I haven't yet look deep into the problem, but my first thought about it was the following. Why do we create a UDP socket from the kernel, while a userland dhclient would use a raw socket? In kernel we are closer to the network stack but we use a higher level primitive than dhclient.
(In reply to Gleb Smirnoff from comment #4) I was wondering the same thing. I will try to reimplement the data path using a raw socket this afternoon.

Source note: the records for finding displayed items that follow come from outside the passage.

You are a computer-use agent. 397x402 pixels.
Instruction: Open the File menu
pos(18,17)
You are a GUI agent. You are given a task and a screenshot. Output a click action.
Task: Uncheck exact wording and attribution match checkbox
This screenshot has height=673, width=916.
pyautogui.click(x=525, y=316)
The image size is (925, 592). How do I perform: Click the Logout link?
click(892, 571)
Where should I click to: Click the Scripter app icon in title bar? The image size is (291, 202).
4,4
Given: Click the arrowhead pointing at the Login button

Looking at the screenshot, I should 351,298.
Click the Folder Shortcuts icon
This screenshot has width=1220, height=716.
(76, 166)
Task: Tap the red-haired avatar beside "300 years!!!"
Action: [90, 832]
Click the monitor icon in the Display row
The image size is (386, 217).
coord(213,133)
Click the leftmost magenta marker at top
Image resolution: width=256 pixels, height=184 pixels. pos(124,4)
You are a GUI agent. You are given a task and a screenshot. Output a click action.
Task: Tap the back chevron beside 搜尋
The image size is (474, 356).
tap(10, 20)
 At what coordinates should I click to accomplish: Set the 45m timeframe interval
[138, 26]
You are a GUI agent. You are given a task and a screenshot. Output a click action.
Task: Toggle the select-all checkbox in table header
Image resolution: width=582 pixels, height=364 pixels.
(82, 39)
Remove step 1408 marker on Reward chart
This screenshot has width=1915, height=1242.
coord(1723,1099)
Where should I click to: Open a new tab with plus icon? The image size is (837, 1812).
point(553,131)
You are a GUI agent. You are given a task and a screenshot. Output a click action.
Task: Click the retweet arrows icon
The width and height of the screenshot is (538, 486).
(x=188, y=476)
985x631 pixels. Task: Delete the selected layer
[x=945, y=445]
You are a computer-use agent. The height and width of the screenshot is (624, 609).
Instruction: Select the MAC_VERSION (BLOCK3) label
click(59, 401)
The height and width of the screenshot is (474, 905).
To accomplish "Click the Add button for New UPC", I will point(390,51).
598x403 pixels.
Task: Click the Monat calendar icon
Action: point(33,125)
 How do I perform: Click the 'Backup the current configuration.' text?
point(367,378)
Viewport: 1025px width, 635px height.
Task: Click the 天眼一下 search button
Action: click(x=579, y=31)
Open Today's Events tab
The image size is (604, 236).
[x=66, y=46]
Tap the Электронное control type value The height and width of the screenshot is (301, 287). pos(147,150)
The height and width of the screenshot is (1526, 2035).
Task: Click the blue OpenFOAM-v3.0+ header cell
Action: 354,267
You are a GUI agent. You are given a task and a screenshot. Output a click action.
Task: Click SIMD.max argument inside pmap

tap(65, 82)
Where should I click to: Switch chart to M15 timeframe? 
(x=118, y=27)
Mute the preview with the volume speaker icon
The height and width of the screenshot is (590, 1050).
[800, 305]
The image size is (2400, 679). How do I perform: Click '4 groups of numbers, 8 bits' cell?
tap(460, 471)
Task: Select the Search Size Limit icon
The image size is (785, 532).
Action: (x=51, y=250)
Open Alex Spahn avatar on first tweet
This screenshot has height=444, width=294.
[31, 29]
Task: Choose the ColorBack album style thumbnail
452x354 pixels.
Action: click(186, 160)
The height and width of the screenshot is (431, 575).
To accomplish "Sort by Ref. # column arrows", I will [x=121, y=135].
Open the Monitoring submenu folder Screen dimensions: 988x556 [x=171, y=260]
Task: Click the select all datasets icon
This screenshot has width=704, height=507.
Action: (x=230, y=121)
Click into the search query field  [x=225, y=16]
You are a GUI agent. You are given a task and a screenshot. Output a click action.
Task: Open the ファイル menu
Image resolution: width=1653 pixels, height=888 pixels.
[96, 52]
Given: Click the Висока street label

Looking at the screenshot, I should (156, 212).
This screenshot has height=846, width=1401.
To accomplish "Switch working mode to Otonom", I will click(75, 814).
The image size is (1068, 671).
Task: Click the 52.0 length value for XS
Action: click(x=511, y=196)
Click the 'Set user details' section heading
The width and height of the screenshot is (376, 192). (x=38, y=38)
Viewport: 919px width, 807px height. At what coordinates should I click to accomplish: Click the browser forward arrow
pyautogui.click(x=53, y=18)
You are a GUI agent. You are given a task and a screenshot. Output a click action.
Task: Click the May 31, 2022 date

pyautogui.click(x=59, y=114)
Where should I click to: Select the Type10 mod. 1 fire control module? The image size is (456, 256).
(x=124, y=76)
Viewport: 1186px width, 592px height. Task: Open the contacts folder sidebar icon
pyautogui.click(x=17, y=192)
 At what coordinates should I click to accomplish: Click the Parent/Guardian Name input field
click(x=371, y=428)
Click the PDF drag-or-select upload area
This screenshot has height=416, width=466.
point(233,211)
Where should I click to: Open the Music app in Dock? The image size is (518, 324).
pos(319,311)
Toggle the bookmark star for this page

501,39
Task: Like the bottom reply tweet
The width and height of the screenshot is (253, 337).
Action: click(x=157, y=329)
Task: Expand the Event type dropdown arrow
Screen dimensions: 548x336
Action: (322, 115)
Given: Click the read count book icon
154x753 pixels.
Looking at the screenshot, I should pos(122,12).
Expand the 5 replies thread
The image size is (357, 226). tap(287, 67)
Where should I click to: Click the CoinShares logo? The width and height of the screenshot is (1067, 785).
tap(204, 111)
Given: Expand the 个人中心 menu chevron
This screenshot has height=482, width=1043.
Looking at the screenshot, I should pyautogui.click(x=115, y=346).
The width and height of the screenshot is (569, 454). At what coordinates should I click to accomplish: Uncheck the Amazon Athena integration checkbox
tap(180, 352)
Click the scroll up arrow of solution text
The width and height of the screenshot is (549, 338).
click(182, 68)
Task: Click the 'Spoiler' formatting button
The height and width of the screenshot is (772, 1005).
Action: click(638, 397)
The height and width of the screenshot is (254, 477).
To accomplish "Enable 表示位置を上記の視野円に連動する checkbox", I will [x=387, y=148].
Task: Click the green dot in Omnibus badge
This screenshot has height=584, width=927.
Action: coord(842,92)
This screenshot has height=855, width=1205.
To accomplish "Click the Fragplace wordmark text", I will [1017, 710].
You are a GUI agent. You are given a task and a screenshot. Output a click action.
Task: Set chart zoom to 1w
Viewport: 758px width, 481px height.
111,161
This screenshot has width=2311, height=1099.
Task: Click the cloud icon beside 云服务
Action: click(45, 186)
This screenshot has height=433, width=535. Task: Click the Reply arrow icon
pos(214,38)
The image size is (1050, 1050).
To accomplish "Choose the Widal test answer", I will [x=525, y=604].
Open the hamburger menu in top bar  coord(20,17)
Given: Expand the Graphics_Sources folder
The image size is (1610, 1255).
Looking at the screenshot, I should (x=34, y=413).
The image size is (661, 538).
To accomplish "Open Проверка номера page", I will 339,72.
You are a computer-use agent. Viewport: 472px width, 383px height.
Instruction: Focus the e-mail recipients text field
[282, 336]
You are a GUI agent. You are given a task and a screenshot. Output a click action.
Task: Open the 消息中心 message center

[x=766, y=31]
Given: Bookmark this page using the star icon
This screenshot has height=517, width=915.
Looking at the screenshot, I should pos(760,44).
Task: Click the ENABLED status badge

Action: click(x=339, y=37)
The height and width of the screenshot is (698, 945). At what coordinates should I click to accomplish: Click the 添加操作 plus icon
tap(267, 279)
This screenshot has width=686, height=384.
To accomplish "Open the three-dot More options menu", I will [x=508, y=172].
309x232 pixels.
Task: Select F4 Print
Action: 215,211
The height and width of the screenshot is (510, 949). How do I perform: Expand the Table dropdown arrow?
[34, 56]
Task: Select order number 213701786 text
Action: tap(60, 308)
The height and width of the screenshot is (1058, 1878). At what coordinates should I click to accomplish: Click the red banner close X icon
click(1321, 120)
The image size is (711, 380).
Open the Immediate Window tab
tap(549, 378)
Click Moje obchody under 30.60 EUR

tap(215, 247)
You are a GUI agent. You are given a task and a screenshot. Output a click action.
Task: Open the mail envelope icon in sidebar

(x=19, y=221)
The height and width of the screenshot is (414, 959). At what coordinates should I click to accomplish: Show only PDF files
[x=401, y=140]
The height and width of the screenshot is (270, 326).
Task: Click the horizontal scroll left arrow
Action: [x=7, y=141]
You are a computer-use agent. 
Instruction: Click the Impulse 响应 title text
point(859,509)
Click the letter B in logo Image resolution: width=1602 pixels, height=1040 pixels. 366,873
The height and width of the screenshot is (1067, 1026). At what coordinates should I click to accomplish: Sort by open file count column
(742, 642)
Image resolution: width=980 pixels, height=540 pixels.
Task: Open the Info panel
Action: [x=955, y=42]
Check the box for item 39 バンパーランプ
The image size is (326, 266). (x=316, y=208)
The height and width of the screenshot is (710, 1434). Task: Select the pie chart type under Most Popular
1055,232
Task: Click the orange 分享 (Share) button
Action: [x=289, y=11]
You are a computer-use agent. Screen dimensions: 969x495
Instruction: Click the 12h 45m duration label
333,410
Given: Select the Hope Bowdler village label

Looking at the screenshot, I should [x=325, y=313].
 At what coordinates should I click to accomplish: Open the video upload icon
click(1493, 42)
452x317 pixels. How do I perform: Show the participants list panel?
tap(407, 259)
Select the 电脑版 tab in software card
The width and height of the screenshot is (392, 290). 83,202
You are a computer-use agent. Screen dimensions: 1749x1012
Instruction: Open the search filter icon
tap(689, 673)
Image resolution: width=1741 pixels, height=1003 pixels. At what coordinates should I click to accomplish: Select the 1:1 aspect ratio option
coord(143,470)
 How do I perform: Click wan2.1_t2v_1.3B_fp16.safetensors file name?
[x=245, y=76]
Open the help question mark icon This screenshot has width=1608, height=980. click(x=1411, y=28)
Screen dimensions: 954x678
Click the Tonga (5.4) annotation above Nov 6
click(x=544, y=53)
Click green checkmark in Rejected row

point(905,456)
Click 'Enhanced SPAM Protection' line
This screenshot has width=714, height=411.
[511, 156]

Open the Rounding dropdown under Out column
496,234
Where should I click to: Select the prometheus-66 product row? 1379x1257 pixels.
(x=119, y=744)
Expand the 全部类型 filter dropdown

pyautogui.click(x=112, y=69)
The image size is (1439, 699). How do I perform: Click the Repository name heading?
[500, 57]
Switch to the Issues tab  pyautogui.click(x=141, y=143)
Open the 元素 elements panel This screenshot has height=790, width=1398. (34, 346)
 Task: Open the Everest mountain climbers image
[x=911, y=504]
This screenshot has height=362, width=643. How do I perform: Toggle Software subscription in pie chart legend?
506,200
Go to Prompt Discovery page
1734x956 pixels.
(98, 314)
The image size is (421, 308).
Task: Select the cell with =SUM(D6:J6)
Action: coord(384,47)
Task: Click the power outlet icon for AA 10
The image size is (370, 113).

The basic reason is that we cannot easily use raw sockets to receive UDP packets - they belong to udp_input(). dhclient actually uses the BPF interface to send/recv UDP packets for DHCP, but I think that's a bit too inconvenient in the kernel. We can perhaps use a separate UDP socket for receiving packets, but that's a bit inconvenient. Or, we can perhaps temporarily override the ipproto registration when bootp is running. (In reply to Richard Wai from comment #3) We could do that, but I'd prefer not to if there's some other option. We use INADDR_ANY as a sentinel value in various places in the pcb layer, so life is better if we can always say that it's an invalid value.